Can you return the records below exactly as they stand, but only from the first line through the one with "Task: Open the 'by Document' sort dropdown"?

Saved entries:
_ _ _ _
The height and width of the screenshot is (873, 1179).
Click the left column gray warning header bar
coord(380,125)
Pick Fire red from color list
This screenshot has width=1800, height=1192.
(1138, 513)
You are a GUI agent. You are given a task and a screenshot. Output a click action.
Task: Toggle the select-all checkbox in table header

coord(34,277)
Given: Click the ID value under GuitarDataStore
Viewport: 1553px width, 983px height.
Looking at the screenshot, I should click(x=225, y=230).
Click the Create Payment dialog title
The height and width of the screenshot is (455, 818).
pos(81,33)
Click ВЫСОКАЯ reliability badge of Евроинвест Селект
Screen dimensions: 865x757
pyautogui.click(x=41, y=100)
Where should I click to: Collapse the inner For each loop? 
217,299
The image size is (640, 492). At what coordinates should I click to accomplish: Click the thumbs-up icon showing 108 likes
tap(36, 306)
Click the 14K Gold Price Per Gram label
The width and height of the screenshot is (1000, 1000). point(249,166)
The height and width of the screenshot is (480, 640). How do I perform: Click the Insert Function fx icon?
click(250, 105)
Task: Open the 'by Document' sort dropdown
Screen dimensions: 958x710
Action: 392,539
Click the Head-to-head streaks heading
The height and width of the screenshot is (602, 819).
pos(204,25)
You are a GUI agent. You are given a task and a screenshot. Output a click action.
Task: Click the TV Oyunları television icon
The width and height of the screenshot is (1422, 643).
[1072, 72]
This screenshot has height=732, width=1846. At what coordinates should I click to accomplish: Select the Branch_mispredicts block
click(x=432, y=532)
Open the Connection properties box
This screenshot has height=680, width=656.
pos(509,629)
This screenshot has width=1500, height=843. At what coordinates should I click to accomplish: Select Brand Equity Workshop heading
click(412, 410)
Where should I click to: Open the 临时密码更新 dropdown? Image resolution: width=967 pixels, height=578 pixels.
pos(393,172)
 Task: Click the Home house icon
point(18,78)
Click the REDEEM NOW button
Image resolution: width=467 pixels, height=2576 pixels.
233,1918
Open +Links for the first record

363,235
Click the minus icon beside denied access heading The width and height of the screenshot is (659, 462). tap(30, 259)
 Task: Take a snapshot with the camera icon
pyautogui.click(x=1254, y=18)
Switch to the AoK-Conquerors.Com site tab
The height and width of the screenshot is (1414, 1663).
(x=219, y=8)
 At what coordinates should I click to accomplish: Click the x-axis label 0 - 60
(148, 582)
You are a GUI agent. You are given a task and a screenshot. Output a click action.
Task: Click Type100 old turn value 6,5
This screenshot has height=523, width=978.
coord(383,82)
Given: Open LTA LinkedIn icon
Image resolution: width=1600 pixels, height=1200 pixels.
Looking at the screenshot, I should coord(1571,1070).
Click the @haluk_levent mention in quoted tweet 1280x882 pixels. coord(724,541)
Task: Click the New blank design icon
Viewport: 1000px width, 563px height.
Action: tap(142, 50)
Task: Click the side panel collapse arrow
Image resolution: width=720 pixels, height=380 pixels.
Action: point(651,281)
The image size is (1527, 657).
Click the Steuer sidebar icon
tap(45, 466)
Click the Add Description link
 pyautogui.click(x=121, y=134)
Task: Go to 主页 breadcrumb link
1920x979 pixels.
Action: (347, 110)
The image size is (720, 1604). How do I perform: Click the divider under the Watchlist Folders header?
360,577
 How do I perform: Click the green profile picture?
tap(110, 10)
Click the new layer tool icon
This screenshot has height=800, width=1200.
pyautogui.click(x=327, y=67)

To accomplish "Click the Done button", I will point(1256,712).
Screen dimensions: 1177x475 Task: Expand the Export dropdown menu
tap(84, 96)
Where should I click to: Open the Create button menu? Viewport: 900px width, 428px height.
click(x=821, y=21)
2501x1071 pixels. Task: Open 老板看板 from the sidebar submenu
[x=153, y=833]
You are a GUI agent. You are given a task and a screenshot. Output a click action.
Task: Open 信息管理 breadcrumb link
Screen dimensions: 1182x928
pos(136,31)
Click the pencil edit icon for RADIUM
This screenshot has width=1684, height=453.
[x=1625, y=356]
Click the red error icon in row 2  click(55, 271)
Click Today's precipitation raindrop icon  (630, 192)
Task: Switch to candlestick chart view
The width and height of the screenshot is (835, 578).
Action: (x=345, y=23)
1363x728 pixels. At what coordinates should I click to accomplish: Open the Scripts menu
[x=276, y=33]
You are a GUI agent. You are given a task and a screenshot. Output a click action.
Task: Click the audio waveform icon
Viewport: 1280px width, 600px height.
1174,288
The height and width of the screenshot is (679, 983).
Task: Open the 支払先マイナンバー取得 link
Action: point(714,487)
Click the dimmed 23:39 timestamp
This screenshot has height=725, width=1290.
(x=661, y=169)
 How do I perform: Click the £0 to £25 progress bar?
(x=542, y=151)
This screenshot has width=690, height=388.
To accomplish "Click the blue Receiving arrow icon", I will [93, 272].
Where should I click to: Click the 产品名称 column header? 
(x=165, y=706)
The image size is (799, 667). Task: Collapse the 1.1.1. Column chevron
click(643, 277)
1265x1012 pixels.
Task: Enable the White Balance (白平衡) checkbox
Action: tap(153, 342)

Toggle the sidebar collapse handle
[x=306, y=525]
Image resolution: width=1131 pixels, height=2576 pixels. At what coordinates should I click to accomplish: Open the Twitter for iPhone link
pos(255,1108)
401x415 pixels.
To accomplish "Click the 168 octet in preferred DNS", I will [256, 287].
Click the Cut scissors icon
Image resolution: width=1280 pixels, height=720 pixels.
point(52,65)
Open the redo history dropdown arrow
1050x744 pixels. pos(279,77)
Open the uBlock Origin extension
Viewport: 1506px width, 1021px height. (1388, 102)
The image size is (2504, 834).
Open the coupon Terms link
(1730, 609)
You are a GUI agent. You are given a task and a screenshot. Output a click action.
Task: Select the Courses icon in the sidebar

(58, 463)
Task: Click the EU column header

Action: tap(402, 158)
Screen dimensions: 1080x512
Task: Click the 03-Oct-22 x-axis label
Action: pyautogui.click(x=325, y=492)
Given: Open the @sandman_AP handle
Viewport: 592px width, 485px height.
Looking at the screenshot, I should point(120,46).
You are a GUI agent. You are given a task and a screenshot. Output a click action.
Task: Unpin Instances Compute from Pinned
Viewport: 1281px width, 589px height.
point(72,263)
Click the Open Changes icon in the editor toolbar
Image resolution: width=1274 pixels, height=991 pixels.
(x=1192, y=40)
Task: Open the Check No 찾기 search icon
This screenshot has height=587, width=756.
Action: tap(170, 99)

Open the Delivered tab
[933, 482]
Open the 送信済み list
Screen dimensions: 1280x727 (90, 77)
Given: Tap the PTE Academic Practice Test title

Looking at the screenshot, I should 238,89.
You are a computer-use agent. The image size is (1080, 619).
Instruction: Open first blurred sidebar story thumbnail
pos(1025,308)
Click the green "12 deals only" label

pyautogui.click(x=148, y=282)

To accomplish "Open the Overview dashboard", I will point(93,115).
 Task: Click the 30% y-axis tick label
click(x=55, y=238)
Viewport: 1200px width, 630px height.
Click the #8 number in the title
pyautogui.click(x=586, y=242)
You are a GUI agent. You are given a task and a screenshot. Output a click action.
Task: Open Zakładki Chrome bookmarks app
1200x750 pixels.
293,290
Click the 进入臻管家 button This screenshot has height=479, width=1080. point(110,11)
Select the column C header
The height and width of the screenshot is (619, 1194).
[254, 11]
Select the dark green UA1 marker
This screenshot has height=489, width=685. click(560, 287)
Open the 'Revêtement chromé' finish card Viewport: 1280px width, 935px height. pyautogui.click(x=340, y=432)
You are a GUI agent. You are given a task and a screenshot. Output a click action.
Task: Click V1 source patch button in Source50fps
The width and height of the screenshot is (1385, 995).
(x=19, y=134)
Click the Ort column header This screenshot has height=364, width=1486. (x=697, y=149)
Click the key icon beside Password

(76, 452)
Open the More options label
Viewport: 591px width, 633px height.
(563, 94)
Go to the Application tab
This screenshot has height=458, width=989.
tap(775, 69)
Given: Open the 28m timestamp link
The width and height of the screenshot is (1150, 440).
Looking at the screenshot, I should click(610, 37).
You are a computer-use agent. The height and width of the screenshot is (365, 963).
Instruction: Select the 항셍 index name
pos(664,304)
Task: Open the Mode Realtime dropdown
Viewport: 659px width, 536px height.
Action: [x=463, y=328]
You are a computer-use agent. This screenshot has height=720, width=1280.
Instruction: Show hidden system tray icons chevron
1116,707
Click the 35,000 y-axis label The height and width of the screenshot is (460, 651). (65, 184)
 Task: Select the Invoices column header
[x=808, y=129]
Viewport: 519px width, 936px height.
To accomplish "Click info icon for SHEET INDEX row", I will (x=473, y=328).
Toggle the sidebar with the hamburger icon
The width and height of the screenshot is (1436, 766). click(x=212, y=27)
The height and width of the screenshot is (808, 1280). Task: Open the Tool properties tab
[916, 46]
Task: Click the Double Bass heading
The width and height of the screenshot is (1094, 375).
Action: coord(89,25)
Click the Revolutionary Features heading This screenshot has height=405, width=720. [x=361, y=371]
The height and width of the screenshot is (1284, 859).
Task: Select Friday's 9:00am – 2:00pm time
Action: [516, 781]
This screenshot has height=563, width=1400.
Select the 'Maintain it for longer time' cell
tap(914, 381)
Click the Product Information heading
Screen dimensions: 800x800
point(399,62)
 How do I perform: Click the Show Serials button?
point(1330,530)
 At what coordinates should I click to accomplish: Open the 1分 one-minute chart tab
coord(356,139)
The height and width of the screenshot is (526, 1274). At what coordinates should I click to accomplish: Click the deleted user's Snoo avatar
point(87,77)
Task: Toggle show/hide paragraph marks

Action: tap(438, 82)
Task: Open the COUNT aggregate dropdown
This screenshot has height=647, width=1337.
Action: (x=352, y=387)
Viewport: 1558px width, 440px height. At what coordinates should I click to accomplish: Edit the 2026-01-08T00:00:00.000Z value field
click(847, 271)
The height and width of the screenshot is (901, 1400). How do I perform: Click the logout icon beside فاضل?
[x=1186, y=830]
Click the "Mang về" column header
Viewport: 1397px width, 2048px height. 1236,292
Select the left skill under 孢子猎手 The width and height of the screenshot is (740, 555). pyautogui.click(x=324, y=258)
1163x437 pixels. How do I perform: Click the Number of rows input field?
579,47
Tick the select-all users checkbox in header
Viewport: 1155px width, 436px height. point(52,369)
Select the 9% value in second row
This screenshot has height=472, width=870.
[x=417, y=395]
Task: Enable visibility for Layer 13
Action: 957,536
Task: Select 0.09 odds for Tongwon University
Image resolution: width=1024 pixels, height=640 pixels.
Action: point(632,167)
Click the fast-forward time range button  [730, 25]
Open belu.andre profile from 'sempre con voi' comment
_ _ _ _
■ **Your response**:
The height and width of the screenshot is (873, 1179).
Click the left column gray warning header bar
coord(380,125)
Pick Fire red from color list
This screenshot has width=1800, height=1192.
(1138, 513)
You are a GUI agent. You are given a task and a screenshot. Output a click action.
Task: Toggle the select-all checkbox in table header

coord(34,277)
Given: Click the ID value under GuitarDataStore
Viewport: 1553px width, 983px height.
Looking at the screenshot, I should click(x=225, y=230).
Click the Create Payment dialog title
The height and width of the screenshot is (455, 818).
pos(81,33)
Click ВЫСОКАЯ reliability badge of Евроинвест Селект
Screen dimensions: 865x757
pyautogui.click(x=41, y=100)
Where should I click to: Collapse the inner For each loop? 
217,299
The image size is (640, 492). At what coordinates should I click to accomplish: Click the thumbs-up icon showing 108 likes
tap(36, 306)
Click the 14K Gold Price Per Gram label
The width and height of the screenshot is (1000, 1000). point(249,166)
The height and width of the screenshot is (480, 640). How do I perform: Click the Insert Function fx icon?
click(250, 105)
Task: Open the 'by Document' sort dropdown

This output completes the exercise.